Color in a space is more than just what goes on the wall although this remains very important. It used to be that spaces for young children were vibrant primary colors or babyish pastels, but those aren’t always colors that teens or adults want to look at for very long. Plus, as any parent realizes, kids grow up way faster than you expect. While the basement renovation definitely has color, such as the blue of the wet bar cabinetry, it is muted and sophisticated.

There has been a real explosion in the popularity of plants in interior design. They are another textural element that makes a space feel lived in and brings a little of the outdoors inside. “This particular client was not afraid of plants. There’s a combination of live and faux plants that bring the space to life,” Natalie says.

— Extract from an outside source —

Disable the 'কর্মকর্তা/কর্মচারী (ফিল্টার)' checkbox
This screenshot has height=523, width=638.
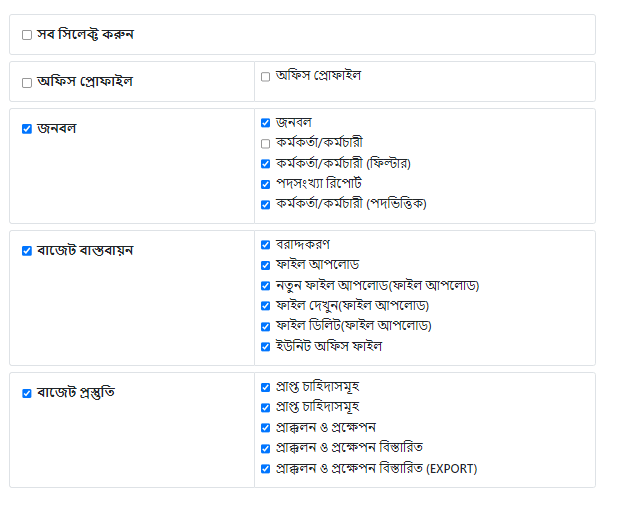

The bathroom serves as a primary one for the 12-year-old child, as well as the guest bathroom when entertaining. “We balanced having some playful pattern with the wallpaper and hexagon floor tile, but those are sophisticated as well,” Casey says.

Focus on flexibility

Natalie and Casey say keeping some flexibility in the design is important. Clients often worry about being stuck with a certain layout for decades. “[The clients] wanted a game table in front of the bar, [but] they thought eventually they may change the layout a bit. They were worried about a light fixture, but we felt a light fixture helped define the space and designate these different areas. We chose a light fixture that can be converted to a flush mount,” Natalie says. In the future, if the family opts to remove the game table, the light fixture can be tweaked so the space can become functional for the family’s next stage of life.